I am trying to make an array which then contains mutiple arrays (which are added in the each loop) and then pass the information to ajax to post off.

However, it won't add to the request, and when I try JSON.Stringify on the array, it just returns empty.

What am i doing wrong?

Thanks!

var graphics = new Array();
var customer        = "Joe Bloggs";
var email           = "[email protected]";
var contactnumber   = "12345";    
$('.graphic').each(function (i) {
    var graphic = new Array();    
    graphic['name']         = $(this).attr('data-name');
    graphic['type']         = $(this).attr('data-type');
    graphic['price']        = $(this).attr('data-price');
    graphic['model']        = $(this).attr('data-model');
    graphic['carcolor']     = $(this).attr('data-carcolor');
    graphic['graphiccolor'] = $(this).attr('data-color');
    graphic['reg']          = $(this).attr('data-reg');
    graphic['note']         = $(this).attr('data-note');    
    graphics.push(graphic);
});    
$.ajax({
    type: "POST",
    data: {
        customer:customer, 
        email:email, 
        contactnumber:contactnumber, 
        graphics:graphics
    },
    url: "assets/php/index.php",
    success: function(msg){
        $('.answer').html(msg);
    }
});
2
  • You're confusing arrays and objects. var graphic = new Array() should be var graphic = {} - otherwise it's not going to serialize correctly.

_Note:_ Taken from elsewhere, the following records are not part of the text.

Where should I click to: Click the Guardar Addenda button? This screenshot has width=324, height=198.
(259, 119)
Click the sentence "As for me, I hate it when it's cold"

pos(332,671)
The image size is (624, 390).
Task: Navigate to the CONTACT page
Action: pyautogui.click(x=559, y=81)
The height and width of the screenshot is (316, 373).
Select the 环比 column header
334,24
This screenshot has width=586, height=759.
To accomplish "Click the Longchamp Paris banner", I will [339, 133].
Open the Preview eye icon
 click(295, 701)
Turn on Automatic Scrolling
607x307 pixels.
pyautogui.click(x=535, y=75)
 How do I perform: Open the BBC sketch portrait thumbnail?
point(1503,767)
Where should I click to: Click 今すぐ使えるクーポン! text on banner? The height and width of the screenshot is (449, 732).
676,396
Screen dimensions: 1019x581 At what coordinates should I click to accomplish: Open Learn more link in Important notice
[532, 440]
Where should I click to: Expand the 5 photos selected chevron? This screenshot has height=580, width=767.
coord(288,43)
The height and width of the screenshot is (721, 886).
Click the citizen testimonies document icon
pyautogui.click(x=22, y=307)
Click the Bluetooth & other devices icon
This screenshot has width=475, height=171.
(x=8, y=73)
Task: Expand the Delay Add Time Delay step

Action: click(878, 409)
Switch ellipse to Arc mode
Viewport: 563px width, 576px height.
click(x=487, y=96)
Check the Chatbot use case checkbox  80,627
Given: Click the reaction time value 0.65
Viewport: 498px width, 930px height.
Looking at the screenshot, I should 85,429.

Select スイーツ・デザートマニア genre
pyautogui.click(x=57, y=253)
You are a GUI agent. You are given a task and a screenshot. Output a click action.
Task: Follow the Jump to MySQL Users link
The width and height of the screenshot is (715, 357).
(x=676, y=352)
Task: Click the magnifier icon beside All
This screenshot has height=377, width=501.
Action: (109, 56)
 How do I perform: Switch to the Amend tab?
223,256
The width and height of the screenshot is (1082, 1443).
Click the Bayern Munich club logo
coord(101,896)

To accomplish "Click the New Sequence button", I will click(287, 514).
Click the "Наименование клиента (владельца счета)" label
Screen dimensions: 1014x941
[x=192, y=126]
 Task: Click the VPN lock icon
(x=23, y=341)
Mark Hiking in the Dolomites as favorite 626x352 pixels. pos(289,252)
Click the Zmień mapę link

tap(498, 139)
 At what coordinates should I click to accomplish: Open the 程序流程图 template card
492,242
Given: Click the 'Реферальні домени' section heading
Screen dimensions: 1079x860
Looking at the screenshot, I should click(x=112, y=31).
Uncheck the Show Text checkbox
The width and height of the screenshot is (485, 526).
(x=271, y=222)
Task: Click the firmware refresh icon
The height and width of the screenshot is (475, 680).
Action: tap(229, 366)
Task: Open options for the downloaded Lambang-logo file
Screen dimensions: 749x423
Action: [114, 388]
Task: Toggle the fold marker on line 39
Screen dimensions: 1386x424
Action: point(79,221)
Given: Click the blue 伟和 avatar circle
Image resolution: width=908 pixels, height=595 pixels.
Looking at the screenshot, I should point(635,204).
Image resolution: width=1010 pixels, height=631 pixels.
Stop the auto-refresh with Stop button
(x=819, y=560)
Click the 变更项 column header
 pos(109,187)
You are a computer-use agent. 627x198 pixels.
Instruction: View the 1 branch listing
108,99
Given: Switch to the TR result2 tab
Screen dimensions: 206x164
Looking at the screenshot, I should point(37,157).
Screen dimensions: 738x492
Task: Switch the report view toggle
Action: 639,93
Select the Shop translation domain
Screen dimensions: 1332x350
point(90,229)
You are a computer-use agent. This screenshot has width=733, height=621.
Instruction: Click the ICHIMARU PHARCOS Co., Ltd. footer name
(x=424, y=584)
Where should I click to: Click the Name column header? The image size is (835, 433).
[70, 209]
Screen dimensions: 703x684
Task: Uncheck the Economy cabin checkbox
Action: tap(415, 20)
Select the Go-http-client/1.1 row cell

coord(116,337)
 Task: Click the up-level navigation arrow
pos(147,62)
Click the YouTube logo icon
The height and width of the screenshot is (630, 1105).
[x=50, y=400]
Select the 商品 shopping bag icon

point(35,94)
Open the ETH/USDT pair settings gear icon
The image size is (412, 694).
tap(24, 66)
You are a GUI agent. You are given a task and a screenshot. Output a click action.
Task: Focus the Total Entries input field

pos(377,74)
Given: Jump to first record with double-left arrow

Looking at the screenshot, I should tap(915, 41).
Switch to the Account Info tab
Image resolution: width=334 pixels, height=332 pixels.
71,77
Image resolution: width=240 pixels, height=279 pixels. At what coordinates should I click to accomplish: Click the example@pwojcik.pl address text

Commented Jan 22, 2014 at 22:03
  • 3
    graphic inside the each is an array, however you are treating ti as if it were an object. simply change new Array() to {} and it will be more correct, however, still not in an acceptable format. To post that correctly you will need to serialize it as JSON after that. Commented Jan 22, 2014 at 22:03

2 Answers 2

2

graphic inside the .each is an array, however you are treating it as if it were an object. simply change new Array() to {} and it will be more correct, however, still not in an acceptable format. To post that correctly you will need to serialize it as JSON after that.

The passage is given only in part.